The art of the artificial The architectural thinking of the landscape architect indeed resolved half of the problems associated with building design. For example, she recognized the difficult orientation in clusters. Martha Schwartz arranged the four-part structure externally into four colors. Red, green, yellow, and blue-colored gravel, glass shards, flowering plants, and paved areas of rectangular cultivated landscape clearly guide the observer with every view from the window and keep their own habitat in mind. The second problem that Martha Schwartz saw was the overshadowed, oppressed open spaces under the "flying shoeboxes," where plants will never grow. As an experienced material processor, she proposed an artistically designed landscape of inorganic materials that would bring in light - colored gravel, glass, and water surfaces. The aesthetic durability of silver shimmering balls, red trunks, or blue glass cubes could be questioned. At the client's request, only "good" materials could be used (under no circumstances plastic), and quality materials should be very durable according to him. Martha Schwartz called them "goodies," thereby revealing that these elements are a sweet addition to her artistic skill.
The true flying shrub, as originally planned by the architects, with plants in suspended troughs would have ultimately cemented its artificiality in the landscape - and would have been a novelty at this scale (except for the Dutch). The builder, on the recommendation of Peter Kluska, ultimately parted with this dream due to risky technical background and dubious plant development. The grapevines and ivy are now rooting in the ground. Nevertheless, the branching shrub will hover, and in a few years, a new type of hanging gardens will grow.
- In 1997, two first prizes were awarded in the competition for a new administration building: the project from Allmann, Sattler, Wappner from Munich and that from BRT. The concept of the hovering shrub around the BRT design ultimately decided who would win the contract.

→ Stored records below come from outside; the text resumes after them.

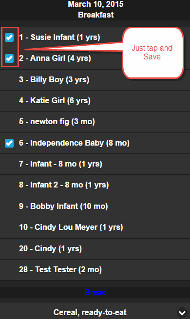The height and width of the screenshot is (319, 190).
Task: Click the Just tap and Save callout
Action: tap(153, 53)
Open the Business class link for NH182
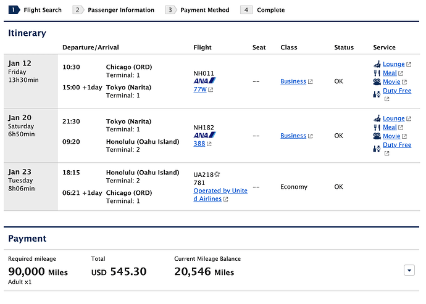426x304 pixels. 293,136

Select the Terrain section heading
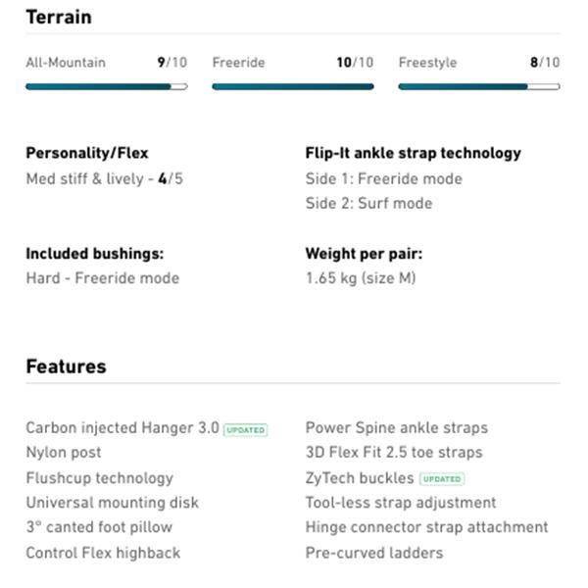[59, 17]
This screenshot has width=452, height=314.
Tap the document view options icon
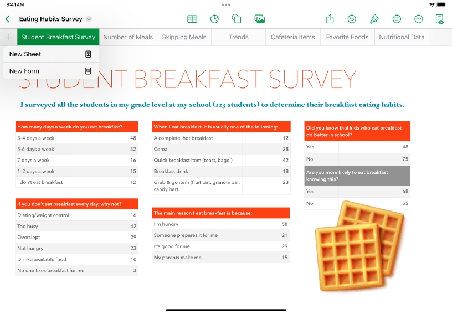(440, 19)
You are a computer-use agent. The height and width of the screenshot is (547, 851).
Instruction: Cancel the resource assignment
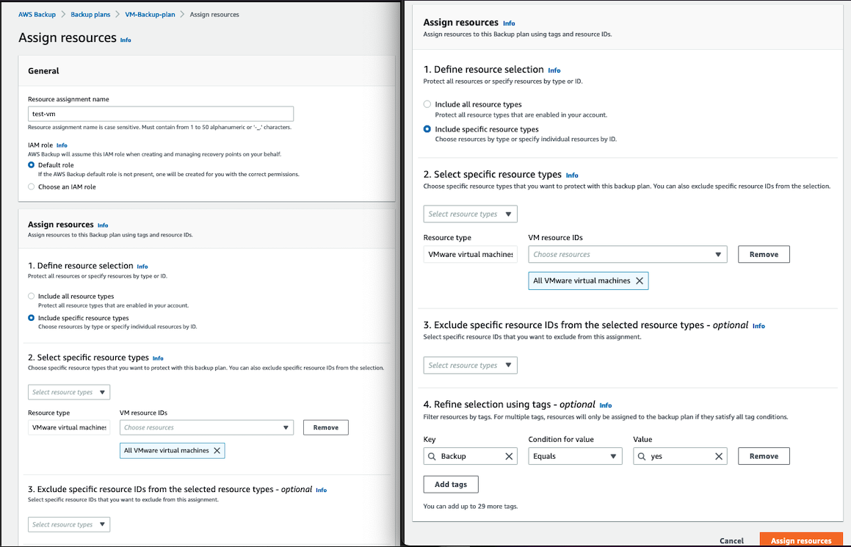(x=731, y=540)
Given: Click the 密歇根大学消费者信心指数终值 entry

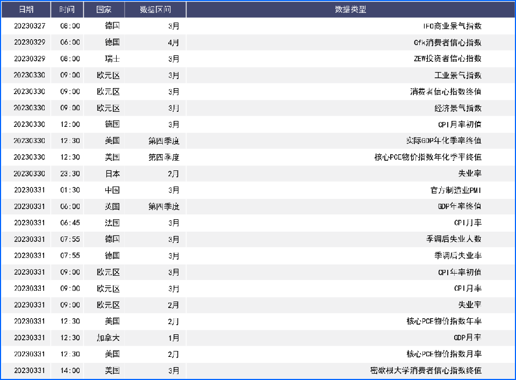Looking at the screenshot, I should 426,370.
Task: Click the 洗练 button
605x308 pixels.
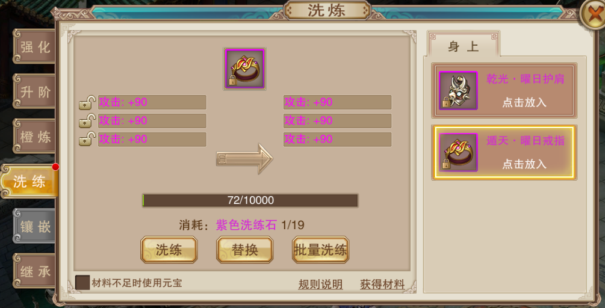Action: click(169, 250)
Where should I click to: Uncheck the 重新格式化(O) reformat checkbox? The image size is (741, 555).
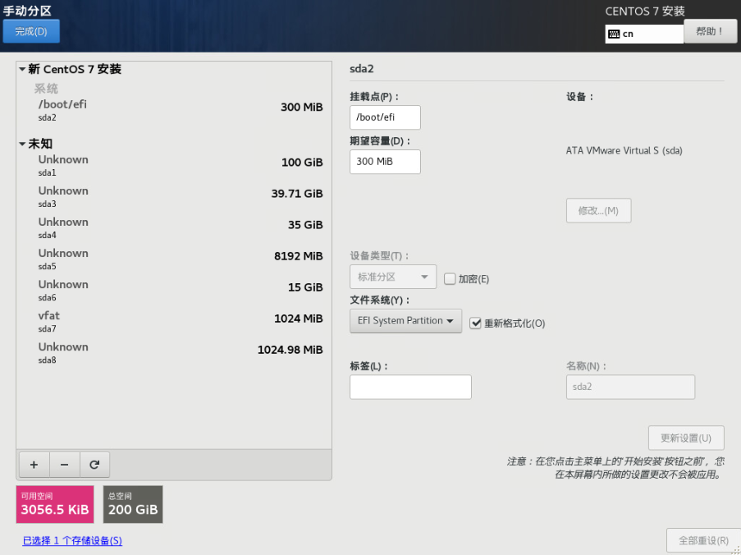coord(476,323)
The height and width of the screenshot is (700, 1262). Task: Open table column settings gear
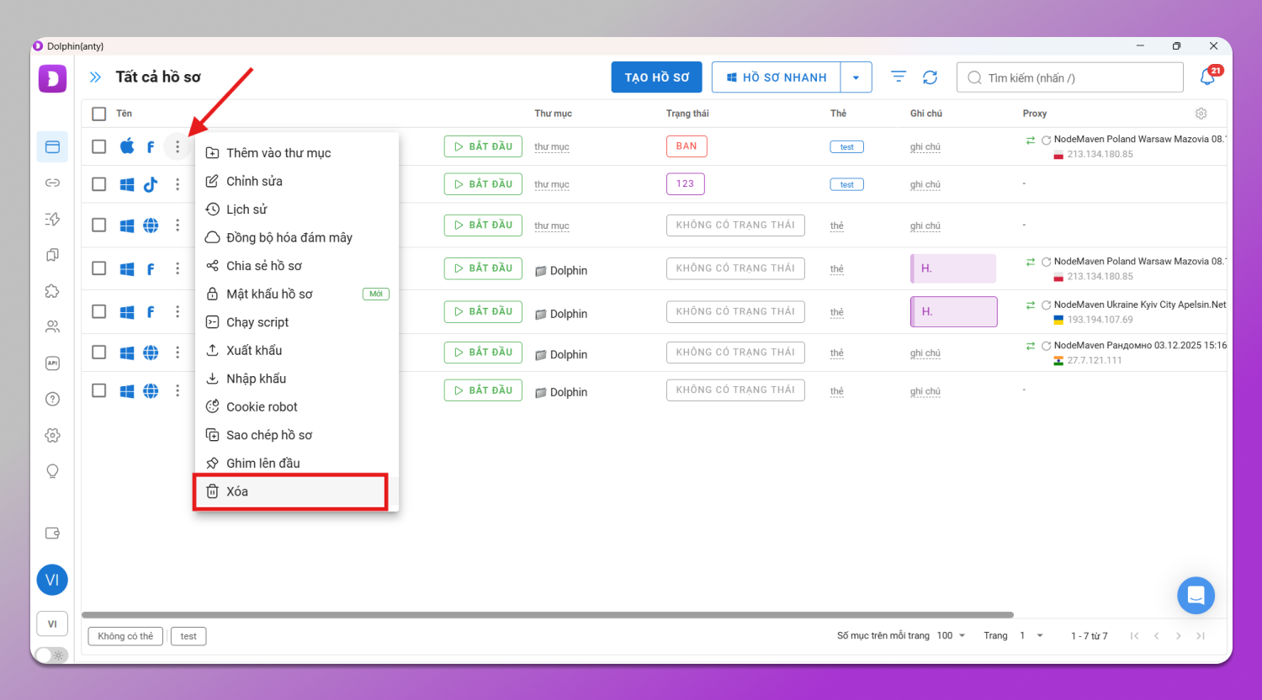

- For two years, two hundred climbing plants grew in a Tuscan nursery to a height of eleven meters before being transported in cooling boxes to Munich. Later, the plants will be stripped of leaves from the ground up to the lower edge of the scaffolding to create the most perfect illusion of the hovering shrub.
- 580 employees of the former Bayerischer Rück (now Swiss Re) had to leave four office buildings at Englischer Garten (1970-76/1992; Uwe Kiessler) and move to the industrial zone. The park landscape and bushes in front of their windows are meant to ease their acclimatization.
- Martha Schwartz from Cambridge, together with Peter Kluska, created systems of flower beds from the external areas. Artificial (and artistic) gardens always in one color are meant to facilitate orientation inside the building. This includes a skylight that introduces the color of the garden into the underground garages with the help of lighting.
- Under the cantilevered construction elements, where nothing would grow anyway, plants are replaced by silvered balls, green glass shards, or red-painted tree trunks. Care for the outdoor space of the inner courtyard is easy: it has been flooded.